TASK REQUIREMENTS - Look through the data and write out every line with the word "label" in it.

(Stored records)

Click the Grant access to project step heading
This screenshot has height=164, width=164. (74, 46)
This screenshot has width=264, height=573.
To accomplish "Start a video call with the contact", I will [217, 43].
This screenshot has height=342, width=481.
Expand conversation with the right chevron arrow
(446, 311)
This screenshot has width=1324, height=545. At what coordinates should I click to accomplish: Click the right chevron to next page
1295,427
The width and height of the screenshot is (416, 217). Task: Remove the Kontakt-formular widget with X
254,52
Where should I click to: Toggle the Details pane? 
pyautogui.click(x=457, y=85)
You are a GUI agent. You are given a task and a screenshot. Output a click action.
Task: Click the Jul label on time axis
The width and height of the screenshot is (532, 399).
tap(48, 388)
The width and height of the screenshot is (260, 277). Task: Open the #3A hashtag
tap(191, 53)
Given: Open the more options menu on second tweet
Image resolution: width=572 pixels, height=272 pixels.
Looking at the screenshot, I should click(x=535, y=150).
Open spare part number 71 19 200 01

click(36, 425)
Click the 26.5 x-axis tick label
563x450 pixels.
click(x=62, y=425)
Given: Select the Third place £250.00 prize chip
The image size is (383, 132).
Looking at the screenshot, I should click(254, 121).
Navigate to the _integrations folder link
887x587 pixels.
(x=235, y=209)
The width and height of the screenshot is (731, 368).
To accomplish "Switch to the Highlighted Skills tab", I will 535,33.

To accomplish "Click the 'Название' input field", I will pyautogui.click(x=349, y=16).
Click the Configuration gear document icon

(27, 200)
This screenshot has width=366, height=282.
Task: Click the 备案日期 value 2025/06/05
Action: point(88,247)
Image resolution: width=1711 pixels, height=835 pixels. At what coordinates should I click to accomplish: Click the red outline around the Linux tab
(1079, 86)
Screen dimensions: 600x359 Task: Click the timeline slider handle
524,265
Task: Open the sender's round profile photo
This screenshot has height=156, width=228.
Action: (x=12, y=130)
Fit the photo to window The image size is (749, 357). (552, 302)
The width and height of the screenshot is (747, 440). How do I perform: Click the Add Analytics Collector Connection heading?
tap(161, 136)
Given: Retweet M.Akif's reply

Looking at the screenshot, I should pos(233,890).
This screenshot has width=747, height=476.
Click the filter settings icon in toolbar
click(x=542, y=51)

WRITTEN SOLUTION -
Task: Click the Jul label on time axis
Click the 26.5 x-axis tick label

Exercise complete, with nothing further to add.